**TEXT BLOCK**

As previously disclosed, and as a result of the Company’s investment in AMAK, the Company was required to execute a limited guarantee on October 24, 2010 (the “Guarantee”) of up to 41% of a loan (the “Loan”) by the Saudi Industrial Development Fund (“SIDF”) to AMAK to fund the construction of the AMAK facilities and to provide working capital needs. The provision of personal or corporate guarantees, as applicable, by each shareholder of AMAK was a condition to SIDF providing the Loan. Pursuant to the Purchase Agreement, the Purchasers (other than AMAK) agreed, upon the completion of the Share Sale, to assume the Company’s obligation under the Guarantee (proportionately based upon such Purchaser’s percentage acquisition of ordinary shares in the Share Sale). While a formal written release of the Company from the Guarantee was not obtained from SIDF prior to closing, the Company believes that the Purchasers’ assumption of the Company’s obligation under the Guarantee effectively eliminates the Company’s liability arising under the Guarantee.
Included in discontinued operations are the following:
  Three Months Ended March 31,
  2021 2020
  (thousands of dollars)
Saudi administration and transaction expenses $ —  $ 17 
Equity in losses of AMAK —  (532)
Gain on sale of equity interest —  6,663 
Income from discontinued operations before taxes —  6,148 
Tax expense —  (1,291)
Income from discontinued operations, net of tax $ —  $ 4,857 
AMAK's financial statements were prepared in the functional currency of AMAK which is the SAR. In June 1986, the SAR was officially pegged to the U. S. Dollar at a fixed exchange rate of 1 USD to 3.75 SAR.


The summarized results of operations and financial position for AMAK are as follows:
Results of Operations
  Three Months Ended March 31,
  2021 2020
  (thousands of dollars)
Sales $ —  $ 17,937 
Cost of sales —  16,821 
Gross profit —  1,116 
Selling, general, and administrative —  2,680 
Operating income (loss) —  (1,564)

**EXERCISE GOAL**
Answer from the AMAK text above:
1. On what date did the Company execute the Guarantee?
2. At what fixed rate was the SAR pegged to the U. S. Dollar in June 1986?
3. What were AMAK's sales for the three months ended March 31, 2020?

**DATA LISTING**
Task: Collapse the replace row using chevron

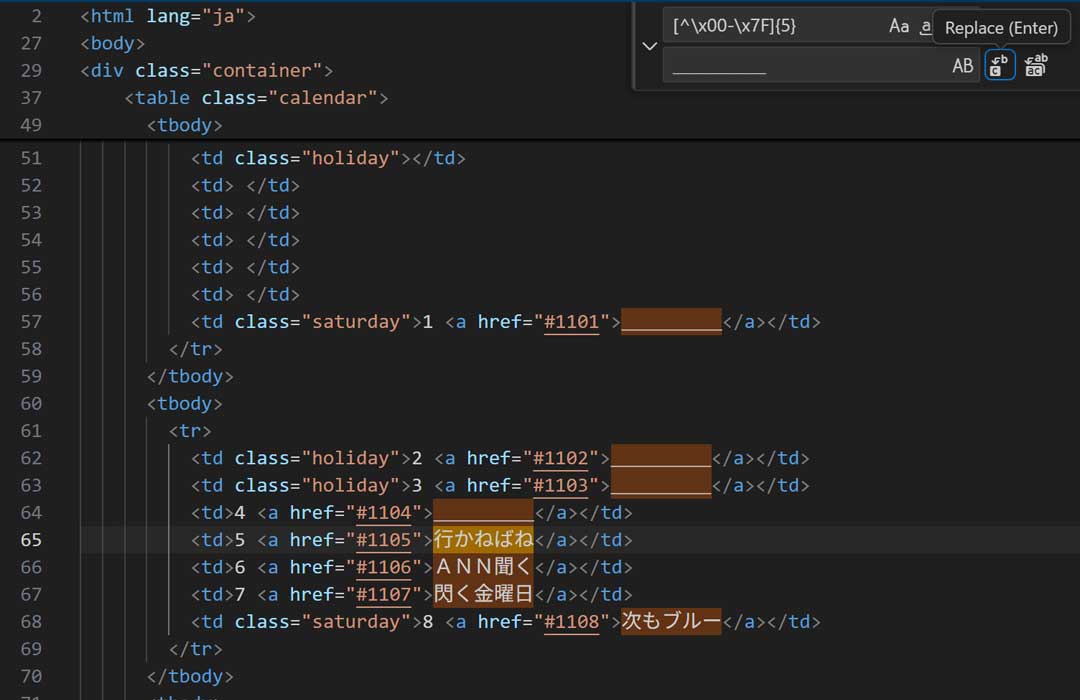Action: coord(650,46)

...

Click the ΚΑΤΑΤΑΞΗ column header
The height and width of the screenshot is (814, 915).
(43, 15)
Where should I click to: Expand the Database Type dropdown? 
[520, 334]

**CORRECT ANSWER**
1. October 24, 2010
2. 1 USD to 3.75 SAR
3. $17,937 thousand